All of our characters spend the entire first half of this movie developing their personalities, and letting the audience get to know them. The cast signs up for war, considering it to be just the sport that it had been in past days. Instead, all of them, with their individual phrases, look, and persona, join a cannon-fodder army which could indeed be compared to hell itself.
One of the particular themes that shows in this movie is the replacement of conventional weapons. No longer are the glory days when a man could be shot, shake hands with his foe, and call it a day. Instead, we watch many of our innocent, sporty youths run up to "fight the turks," and barely take one step before the loud rattling of a machine gun renders him mutilated beyond all recognition. Indeed, the heroes barely comprehend the concept of death, as one of the most harrowing lines states: "Barney. He's dead. He was standin' right beside me, and I- and I though' he jus' tripped and fell. Y'know, B-barney's like that. He's- He...Was always clumsy."
Another is the use of your allies and soldiers as cannon fodder. To supposedly "let the British advance into the peninsula," the Australian troops, including our youths, are forced to run directly into the no-mans' land, being shredded into kindling while their superiors question their ability as soldiers. "Why aren't we advancing?" "But sir, all of our men, they barely get out of the holes and they die!" "I don't care. We won't win until we advance. The fight must go on."

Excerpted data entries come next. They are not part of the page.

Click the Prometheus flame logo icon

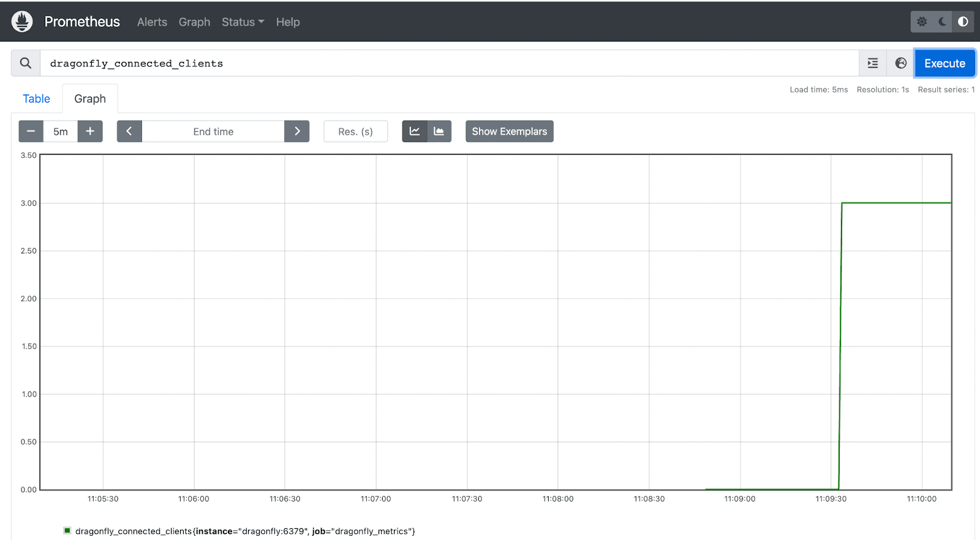click(x=22, y=21)
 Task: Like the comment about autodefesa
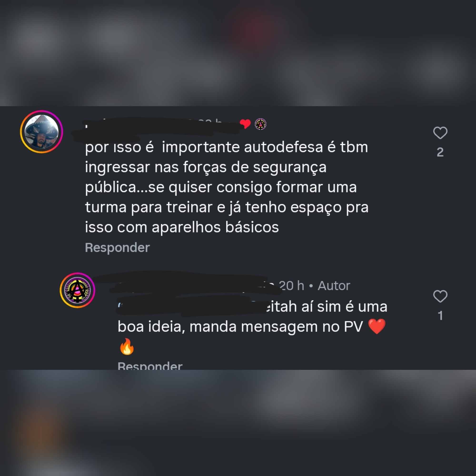440,133
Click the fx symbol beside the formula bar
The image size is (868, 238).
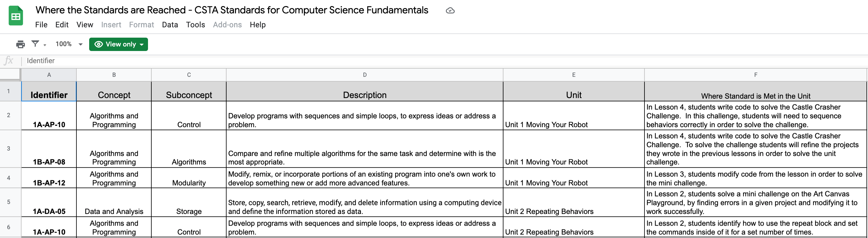pos(9,61)
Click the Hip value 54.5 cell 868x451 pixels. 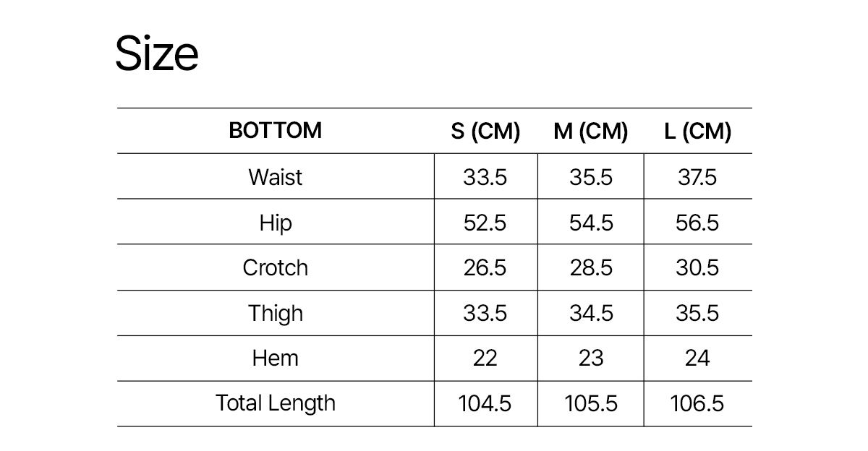coord(591,223)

A movie that easily sheds tears (well, I cried), Gallipoli is not necessarily a film to enjoy, but instead to reveal the dark side of the "modernized" Western World.
Platoon (1986)
Perhaps the Most Harrowing Vietnam Movie Ever Made
Platoon certainly shows the harsh realities of modern warfare. Our character, the ever-stereotypical wide-eyed "Naive Private," slowly grows more and more gritty, dark, and harsh with each new experience. While it does not have, say, the ridiculously overdone graphics of the movies that our children watch now, nor a particular scene thrown in for the ratings-grabbing "eye candy," it truly shows war as the hideous, realistic catastrophe that it is now. The viewer will watch a scene at the start of our movie, with our private staring, disembodied, at the body bags being shipped to America. Eventually the war rears its ugly head, and one body becomes 10, 10 becomes 50, 50 becomes a scene in which you cannot see the ground through the napalm.

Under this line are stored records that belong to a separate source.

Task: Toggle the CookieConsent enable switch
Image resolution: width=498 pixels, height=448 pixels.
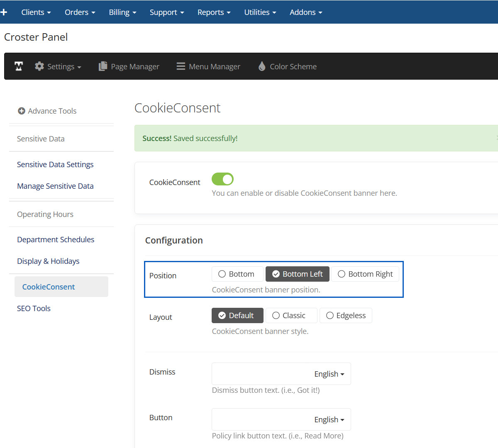Action: (222, 179)
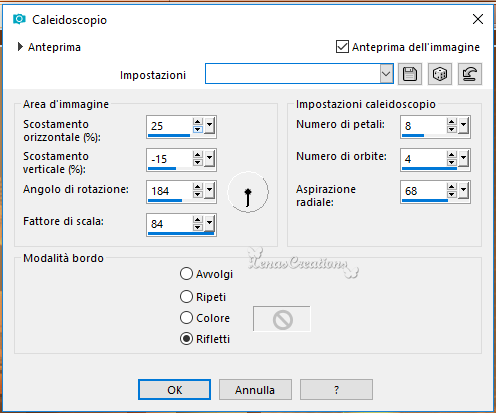496x413 pixels.
Task: Click the save preset floppy disk icon
Action: coord(410,74)
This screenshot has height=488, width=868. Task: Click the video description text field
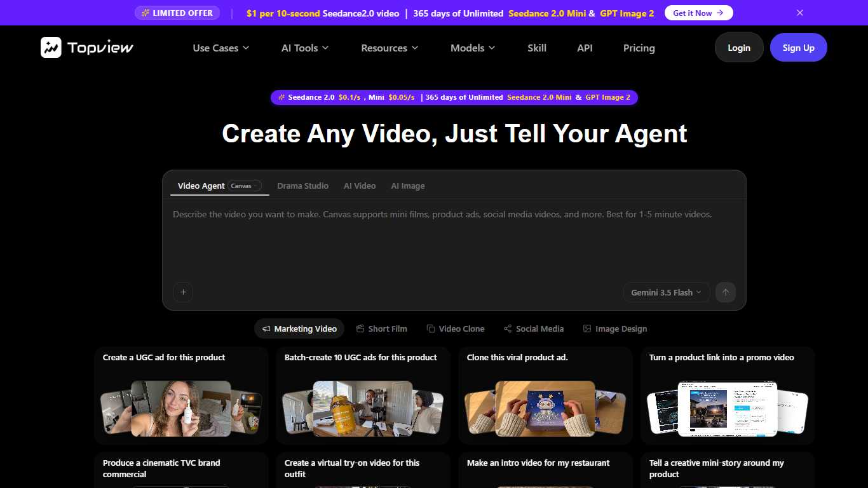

As our private struggles with the ever-elusive "Charlie," or "VC," he is taken under the wing of one of his superiors. As he grows emotionally, and slowly becomes more used to the war, his teacher becomes more acknowledging of his presence, and indeed treats him as an equal. The echo of this would be his other superior, a battle-ready bruiser who definitely defines the word "prejudice." After the two sergeants fight against each other, the "teacher" *PLOT SPOILER* mysteriously dies... Our hero always has a feeling that his other superior was behind it, but can't prove it. After a particularly devastating attack, the private notices his senior, lying on the ground, completely untouched, but still acting completely arrogant. Our hero manages to salvage a Vietcong gun (Soviet AK-47 model, to be precise), and aims it threateningly at the sergeant.
"What are ya gonna DO, kid. Ya ain't gonna shoo-"...At this point a complete round lashes through the man's body, but, like our "Kid"'s superior, no-one will truly know who the killer is.
Maybe the best war movies I've seen, both for the realism its-self, and a true portrayal of what can happen when a young man is built on revenge.